I was not taking NO for an answer, and I gave him several beers and whiskey's of cash.

We waved goodbye and headed off to Glasgow.

On the way, I had an excellent chat with an old lady who was sitting in the seat behind about all manner of things.

In Glasgow, the bus driver carried my stuff off for me.
Took it over to his mate on the Edinburgh bus, had a chat with him, and got me on in a seat 20 min before they opened the bus up to anyone else.

You know, folk are bloody brilliant.

The bus driver then made a special stop for me in Edinburgh just opposite the station.

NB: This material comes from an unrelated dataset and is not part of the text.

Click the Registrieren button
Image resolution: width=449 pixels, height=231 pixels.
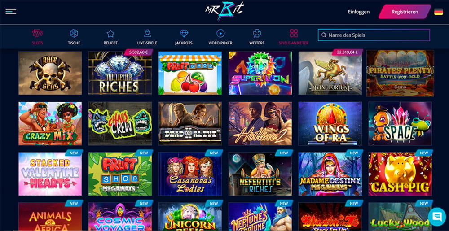405,12
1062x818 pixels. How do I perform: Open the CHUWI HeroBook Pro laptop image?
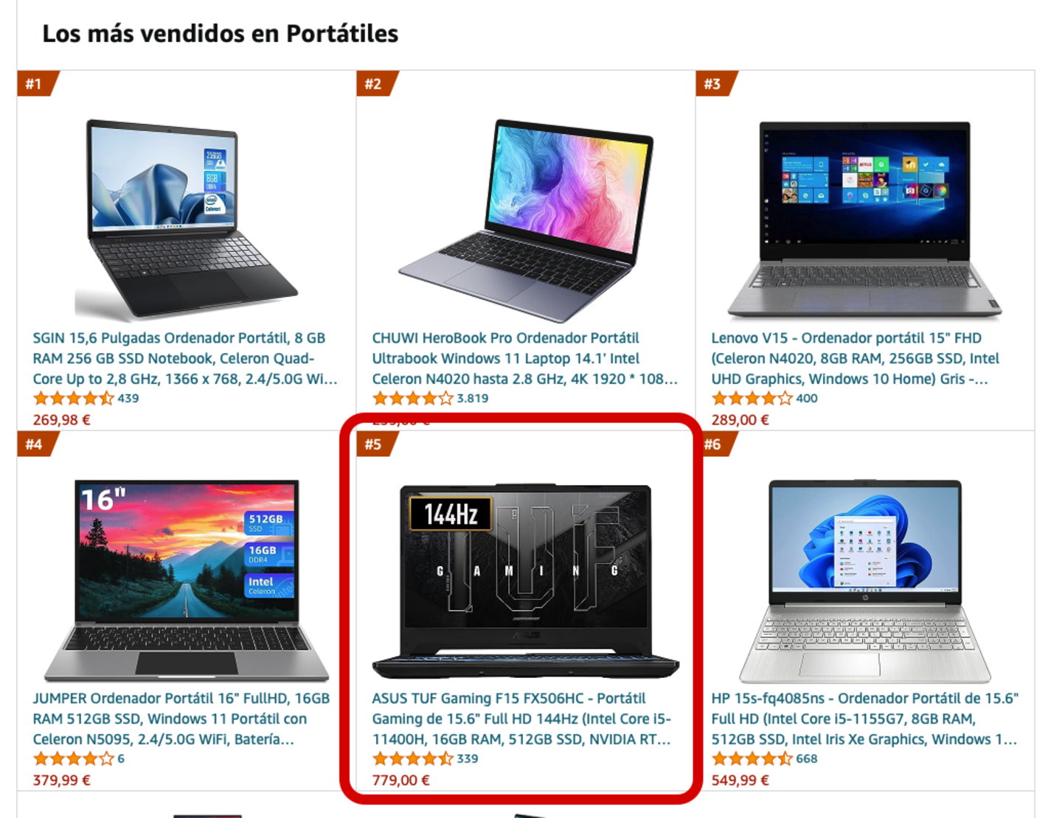(525, 220)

And this is the only place where I had any problems at all.

With WANKERS in CARS, who could see my predicament, but were all too cocooned in there little worlds to even slow down or let me get across.
A bunch of **n*s!

Eventually I did, and I was just wondering how the ***K I was going to get down the 14 million steps to the station, when this Geordie lad and his girlfriend stopped to help me.

He was a top bloke.

He carried my pack, not only to the ticket office, while I got my ticket.
But then all the way to the train, and put it in the luggage section, before waving bye and heading off to his train.

In fact there are so m any decent people about, it makes you wonder about politicians!

And so I headed home!

Lucy met me at Peterborough.

To this day, I have NO idea what her missing plans were, and maybe I don't want to.

I recovered.

My leg was fine.

In fact 2 weeks out of plaster, despite the reservations of my sister in law,
I did Helvelyn and Striding Edge with Lucy, Ollie and Harriet.

And in 2005 I finally made my Comeback TGOC crossing.

And that was another epic, but for different reasons and for another blog post.

TAKE CARE OUT THERE PEOPLE.

SHIT DOES HAPPEN!


2 comments:

  1. Normally challenger blogs are tales of success after a tough trek.
    Encouraging that total strangers went out of their way to help.
    An adventure like this one could happen to any one of us.
    Well written.
    Many thanks.

    ReplyDelete
  2. Well!
    What a tart! You let a measly broken leg stop your Chally fun???
    :-)
    2004 was an interesting year for us both then! It was on my way down to Kinbreack that I too also took a huge glissade and wrenched my arm nearly out of its socket!
    You can read about that HERE

    Let's not hope for a repeat this year, eh?